Amar estaba perplejo. Había dado por cierto que, desde la llegada de los franceses, muchos años atrás, su padre nunca había cruzado los muros de la Medina, excepto para marcharse al campo o a la Mellah con intención de comprar ingredientes para las medicinas que sólo vendían ciertos judíos. En lo que Amar recordaba, las actividades cotidianas en la vida de su padre habían sido siempre las mismas, y consistían en cinco viajes diarios a la mezquita, además de las horas que pasaba conversando en las tiendas de sus amigos en su camino hacia o de la mezquita. Fuera de eso no existía nada, salvo prodigar sus servicios cuando estos eran requeridos. Resultaba sorprendente oírle decir que había estado en la ciudad francesa. Amar lo puso en duda: si había estado allí, ¿por qué no lo había mencionado hasta ese día?
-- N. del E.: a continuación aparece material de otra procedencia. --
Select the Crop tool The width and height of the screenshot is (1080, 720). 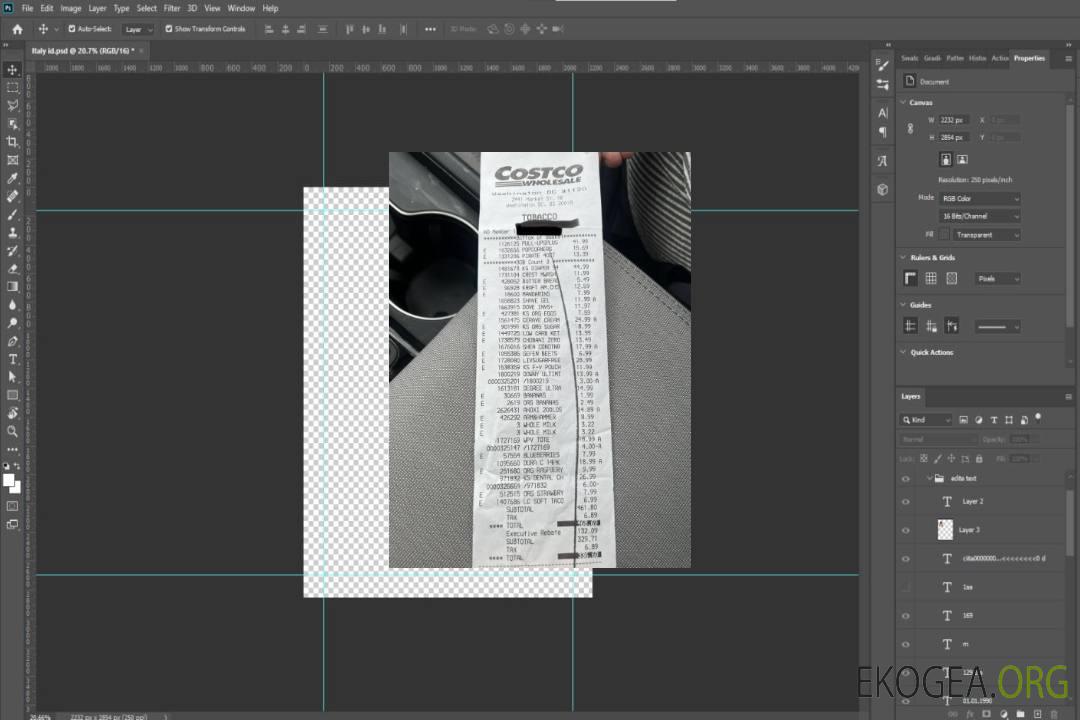(12, 142)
–Quiero que sepas que he estado allí muchas veces. He visto la podredumbre y la vergüenza en que viven los cristianos. Eso no puede ser nunca para nosotros. Te juro que son peores que los judíos. ¡No, te juro por Alá que son peores que los judíos ateos de la Mellah! Así que si hablo así de ellos no es porque hombres como Si Kaddour o esa carroña de Abdeltif o Wattanine me lo hayan contado. Lo que ellos dicen puede ser verdad, pero su razón para hablar así es falsa, porque es política. ¿Sabes lo que es la política? Es la palabra francesa para decir mentira. Kdoub! ¡Política! Cuando oigas decir a los franceses: nuestra política, sabrás que quieren decir: nuestras mentiras. Y cuando oigas decir a los musulmanes, los amigos de la independencia: nuestra política, sabrás que quieren decir: nuestras mentiras. Todas las mentiras son pecados. Así que, dime, ¿qué disgusta más a Alá, una mentira dicha por un nazareno o una mentira dicha por un musulmán?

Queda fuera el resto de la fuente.